Charley! son premier, son meilleur employé. Celui en qui il avait mis toute sa confiance et qui, à cette heure, se rendait coupable de l’exécrable trahison! Comme il avait eu tort de lui permettre l’approche quotidienne de Mary! Qui sait, maintenant, quels liens les unissaient?
Et comme, d’autre part, il avait eu raison de douter de son bonheur! Et comme ses craintes, ses appréhensions, la terreur d’une catastrophe prochaine détruisant tout l’édifice de son amour, comme tout cela était justifié!
Longtemps Jonathan Smith s’abîma dans de profondes pensées… Brusquement, il se redressa et dit:
– Tout cela n’est peut-être point vrai! Ces lèvres qui ont remué disaient des choses que je ne sais pas et qui n’étaient point des choses d’amour… Des lèvres qui remuent… Il est difficile de mettre des paroles sur des lèvres qui remuent…
III
Cette nuit-là et le jour qui suivit se passèrent sans incident. Point d’Indiens à l’horizon. Le convoi reprenait sa physionomie habituelle, chacun vaquant à ses occupations et à ses plaisirs et finissant par se désintéresser du spectacle des plaines succédant aux plaines.
On approchait du Colorado, et avant de remonter vers le Wyoming, on stationnerait à Julesbourg, ville aux environs de laquelle toute crainte de danger semblait devoir être écartée.
Seuls, à la terrasse de l’arrière, étendus sur deux fauteuils parallèles, Charley et Mary, muets et graves, contemplaient le soleil qui se couchait à l’occident de la Prairie.
On eût dit qu’il descendait à l’horizon des mers. Immense comme un océan, la Prairie avait ses vagues. C’était l’ondulation monotone de ses herbes et de ses foins.
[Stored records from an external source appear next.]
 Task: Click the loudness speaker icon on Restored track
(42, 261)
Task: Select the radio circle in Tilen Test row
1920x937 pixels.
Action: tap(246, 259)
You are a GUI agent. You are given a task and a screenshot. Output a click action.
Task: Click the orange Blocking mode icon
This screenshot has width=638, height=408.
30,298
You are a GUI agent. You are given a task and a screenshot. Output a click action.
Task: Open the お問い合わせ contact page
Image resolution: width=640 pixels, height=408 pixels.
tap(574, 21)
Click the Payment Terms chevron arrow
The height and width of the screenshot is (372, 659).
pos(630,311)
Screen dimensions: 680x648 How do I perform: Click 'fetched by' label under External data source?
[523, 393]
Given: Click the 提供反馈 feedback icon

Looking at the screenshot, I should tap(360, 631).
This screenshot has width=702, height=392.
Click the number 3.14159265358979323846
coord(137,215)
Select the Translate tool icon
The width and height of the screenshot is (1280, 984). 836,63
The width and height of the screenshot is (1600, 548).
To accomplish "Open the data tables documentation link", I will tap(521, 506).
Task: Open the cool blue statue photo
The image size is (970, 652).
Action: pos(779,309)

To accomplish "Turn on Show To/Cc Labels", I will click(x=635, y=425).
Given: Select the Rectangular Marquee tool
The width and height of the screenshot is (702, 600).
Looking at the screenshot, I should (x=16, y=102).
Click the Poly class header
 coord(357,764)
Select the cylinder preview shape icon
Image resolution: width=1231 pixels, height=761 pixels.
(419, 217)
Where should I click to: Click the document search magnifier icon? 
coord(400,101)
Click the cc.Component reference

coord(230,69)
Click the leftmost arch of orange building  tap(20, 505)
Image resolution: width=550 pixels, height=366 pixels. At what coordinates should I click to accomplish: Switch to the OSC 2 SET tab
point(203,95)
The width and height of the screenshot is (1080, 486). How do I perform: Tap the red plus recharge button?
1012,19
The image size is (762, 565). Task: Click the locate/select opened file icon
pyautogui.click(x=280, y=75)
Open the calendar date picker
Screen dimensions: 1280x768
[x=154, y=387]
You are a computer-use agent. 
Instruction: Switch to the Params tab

Leurs ombres venaient de très loin en lames successives et régulières, et ces lames déferlaient à la rive des rails et des ballasts avec une plainte douce sous la brise.
L’astre, plus bas sur l’horizon, allumait un incendie.
Et ce fut, à l’ouest, un embrasement soudain du ciel et de la terre.
Tout flamba dans une vaste apothéose.
Charley avait pris la main de Mary. Tous deux regardaient. Leur émotion était immense comme le spectacle qu’ils avaient sous les yeux. Le couchant perdit de son éclat. Cela cessa d’être du feu et cela devint du sang: un jaillissement écarlate et formidable que la terre poussait vers les cieux, comme si elle vidait tout le sang de son cœur. Et elle entra en agonie. Ses veines, bientôt exsangues, charrièrent à l’horizon des globules moins vermeils, La vie s’en allait, et le soir glissa sur la Prairie et gagna, d’ombre en ombre, l’extrême limite des choses.
Le crépuscule s’éclaira encore des reflets métalliques de la rivière Platte, que le train n’avait pas quittée depuis Omaha. Large, sans profondeur, coulant à peine et stagnant presque toujours dans cette plaine en nivellement quasi géométrique, the Plater river traversait ainsi, de compagnie avec le railway, tout l’État de Nebraska.
Le silence de l’étendue n’était alors troublé que par les cris brefs des chiens des prairies. Quelques antilopes vinrent boire à la rivière, ombres vite évanouies à l’approche du train.
Mary s’aperçut que sa main était restée dans la main de Charley. Elle la retira.
– Nous allons rentrer, dit-elle.
Et elle se leva.
Mais Charley était près de la porte et lui interdisait le passage.